## Document passage
----
But China’s companies must also win over the trust of the public, Kroenignoted, given the recent episodes of China delivering faulty medical equipment to Europe. “One of the great advantages the U.S. has in this competition is that we have these 30 formal treaty allies with leading scientific research communities,” Kroenig said. “So we could and should be doing a much better job of galvanizing allies and bringing them together” on the vaccine issue.
 
China has publicly framed the race as a contest between the two countries. A headline in the state-run Xinhua news broadcast that China "is the first to enter Phase 2 clinical trials." A video published on the state-run CCTV news website in April read "China vs. U.S. - Whose Vaccine With More Hope?"  Beijing has also been accused by the US government of attempting to hack and steal research on the coronavirus to bolster its vaccine development. Meanwhile, there has been a spike in hacking attempts on US hospitals and labs, which intelligence and national officials attributed primarily to China.
 
AN UNHEALTHY COMPETITON
 
The rivalry between the two countries and lack of interest in cooperation has prompted fears that they could threaten the quest towards a universally available vaccine after they both snubbed a virtual summit of world leaders on coronavirus earlier this week. Leaders from Britain, Canada, Japan, Saudi Arabia and European countries joined the meeting that pledged $8 billion towards developing a vaccine that could be manufactured and distributed to the world, irrespective of which countries’ scientists get there first. The US skipped the summit and China made the last-minute choice to send its ambassador to the EU. 
 
Both countries also didn’t join in when global leaders gathered virtually last month at the behest of the World Health Organization to commit coordinate research and development for vaccines, tests and coronavirus cures in an internationally equitable way. The absence of the two pharma powerhouses disappointed European leaders, who are pushing for a cooperative approach. French President Emmanuel Macron said he hoped they could “reconcile this initiative with China and the U.S.” 
 
Trump has also dealt a blow to the WHO by recently pausing America’s substantial funding for it and his administration has accused the UN body of a few things: of being too close to China; being complicit in a Chinese cover-up of the initial information on the virus, and in so doing, delaying the world’s ability to respond; and it’s of making the wrong call on travel bans. The WHO’s supporters say Trump is trying to deflect attention from his own downplaying of the crisis early on.
----
## Questions on the material
• A. In the article on the U.S.-China vaccine race, how much money did the virtual summit of world leaders pledge toward developing a vaccine?
• B. Carry on with the article on the U.S.-China vaccine race, picking up after its final sentence.
The records that follow are separate material and unrelated to the article on the U.S.-China vaccine race.

## Supplied records
----
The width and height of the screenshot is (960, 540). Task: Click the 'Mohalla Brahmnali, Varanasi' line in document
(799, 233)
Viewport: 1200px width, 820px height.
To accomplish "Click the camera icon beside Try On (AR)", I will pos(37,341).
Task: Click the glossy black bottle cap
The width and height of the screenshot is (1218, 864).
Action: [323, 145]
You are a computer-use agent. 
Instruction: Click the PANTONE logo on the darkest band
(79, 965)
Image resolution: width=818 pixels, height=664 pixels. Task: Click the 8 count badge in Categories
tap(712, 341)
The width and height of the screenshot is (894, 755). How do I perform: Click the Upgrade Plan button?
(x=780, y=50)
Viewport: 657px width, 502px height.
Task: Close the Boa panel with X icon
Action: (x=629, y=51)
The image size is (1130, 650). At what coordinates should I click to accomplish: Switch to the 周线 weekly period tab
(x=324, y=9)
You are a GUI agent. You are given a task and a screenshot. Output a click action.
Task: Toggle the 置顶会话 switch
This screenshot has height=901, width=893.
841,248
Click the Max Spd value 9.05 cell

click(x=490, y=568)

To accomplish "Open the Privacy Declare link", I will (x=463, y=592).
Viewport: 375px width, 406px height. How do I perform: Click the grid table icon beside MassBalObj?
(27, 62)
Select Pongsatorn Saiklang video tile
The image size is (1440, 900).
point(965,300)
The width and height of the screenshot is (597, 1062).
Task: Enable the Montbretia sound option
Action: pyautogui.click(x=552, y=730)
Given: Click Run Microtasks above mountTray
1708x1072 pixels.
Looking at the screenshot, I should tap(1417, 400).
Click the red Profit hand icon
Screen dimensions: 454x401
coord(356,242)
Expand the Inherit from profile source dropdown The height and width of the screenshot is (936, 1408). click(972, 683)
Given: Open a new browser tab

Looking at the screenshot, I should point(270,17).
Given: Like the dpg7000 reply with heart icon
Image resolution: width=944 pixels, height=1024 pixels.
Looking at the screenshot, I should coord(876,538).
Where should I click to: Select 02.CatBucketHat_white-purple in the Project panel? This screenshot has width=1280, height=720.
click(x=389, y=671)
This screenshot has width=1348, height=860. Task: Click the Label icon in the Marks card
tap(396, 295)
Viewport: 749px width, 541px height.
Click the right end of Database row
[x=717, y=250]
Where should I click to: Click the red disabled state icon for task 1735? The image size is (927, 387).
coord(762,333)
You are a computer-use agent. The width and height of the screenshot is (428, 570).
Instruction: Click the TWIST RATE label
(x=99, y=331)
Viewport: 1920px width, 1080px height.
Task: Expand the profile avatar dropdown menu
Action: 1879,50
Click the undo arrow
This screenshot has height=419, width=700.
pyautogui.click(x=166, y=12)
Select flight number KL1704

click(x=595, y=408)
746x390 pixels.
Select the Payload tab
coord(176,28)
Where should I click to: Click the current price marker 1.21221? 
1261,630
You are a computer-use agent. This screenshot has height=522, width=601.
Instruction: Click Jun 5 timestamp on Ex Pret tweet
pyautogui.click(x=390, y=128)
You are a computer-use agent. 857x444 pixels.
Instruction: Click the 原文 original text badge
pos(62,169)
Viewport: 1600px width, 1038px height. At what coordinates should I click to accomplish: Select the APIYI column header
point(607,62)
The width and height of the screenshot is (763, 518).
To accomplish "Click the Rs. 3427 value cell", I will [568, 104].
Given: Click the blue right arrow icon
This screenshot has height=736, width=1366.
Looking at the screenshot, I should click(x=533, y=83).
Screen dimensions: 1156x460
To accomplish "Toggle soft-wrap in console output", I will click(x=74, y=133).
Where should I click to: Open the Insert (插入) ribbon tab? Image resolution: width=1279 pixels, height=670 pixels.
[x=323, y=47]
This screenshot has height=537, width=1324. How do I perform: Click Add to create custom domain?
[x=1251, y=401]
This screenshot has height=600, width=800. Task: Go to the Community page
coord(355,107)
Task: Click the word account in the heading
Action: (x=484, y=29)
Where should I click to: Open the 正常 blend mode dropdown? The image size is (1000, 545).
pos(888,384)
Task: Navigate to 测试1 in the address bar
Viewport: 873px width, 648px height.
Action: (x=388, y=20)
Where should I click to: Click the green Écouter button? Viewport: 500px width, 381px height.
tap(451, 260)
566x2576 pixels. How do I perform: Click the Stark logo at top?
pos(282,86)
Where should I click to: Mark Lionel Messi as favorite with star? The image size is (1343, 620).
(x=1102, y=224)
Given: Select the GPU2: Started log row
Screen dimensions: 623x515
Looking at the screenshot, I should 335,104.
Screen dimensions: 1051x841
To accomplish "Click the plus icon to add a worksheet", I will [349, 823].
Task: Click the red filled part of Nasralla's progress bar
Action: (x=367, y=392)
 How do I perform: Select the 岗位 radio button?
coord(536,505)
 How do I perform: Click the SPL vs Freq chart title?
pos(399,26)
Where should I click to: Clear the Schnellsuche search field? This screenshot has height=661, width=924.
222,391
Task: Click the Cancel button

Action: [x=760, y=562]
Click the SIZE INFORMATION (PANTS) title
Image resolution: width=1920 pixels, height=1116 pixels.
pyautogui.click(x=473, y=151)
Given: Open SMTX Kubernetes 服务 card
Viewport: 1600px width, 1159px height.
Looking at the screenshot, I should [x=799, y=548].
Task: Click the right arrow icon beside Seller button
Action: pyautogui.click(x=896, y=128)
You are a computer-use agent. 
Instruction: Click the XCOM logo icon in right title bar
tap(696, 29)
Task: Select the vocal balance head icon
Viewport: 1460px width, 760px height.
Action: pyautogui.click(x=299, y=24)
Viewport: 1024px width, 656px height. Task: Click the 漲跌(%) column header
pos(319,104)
----
## Solved tasks
• A. $8 billion.

• B.
 
The fear is the race between the US and China to develop and distribute the vaccine to evolve into a global contest which will drag out the health crisis by letting the virus spread for longer than it otherwise might if poorer countries, who are least equipped to fight it are left behind. Another risk is that if one country develops a vaccine first, it could find ways to limit access to their adversaries.  
 
However, the problem spreads beyond the America-first/China-first vaccine war. Nationalism thrives in times of crisis and many of countries have imposed travel restrictions, unilaterally shut borders and hoarded critical medical gear and disrupted food supply chains.  Global health leaders are demanding a strengthening of international cooperation and multilateral institutions to try and to avoid a repeat of such insular attitude and nationalist tactics when it comes to vaccines and other types of medicines that could combat Covid-19. They warn that leaving the virus to fester in one country could mean it will reemerge elsewhere.  “The worst situation would be, if when these tools are available, they go to the highest bidder — that would be terrible for the world,” said Melinda Gates, who, along with her tech entrepreneur husband, Bill, leads a powerful foundation that has devoted billions to health research. “Covid-19 anywhere is Covid-19 everywhere. And that’s why it’s got to take global cooperation.”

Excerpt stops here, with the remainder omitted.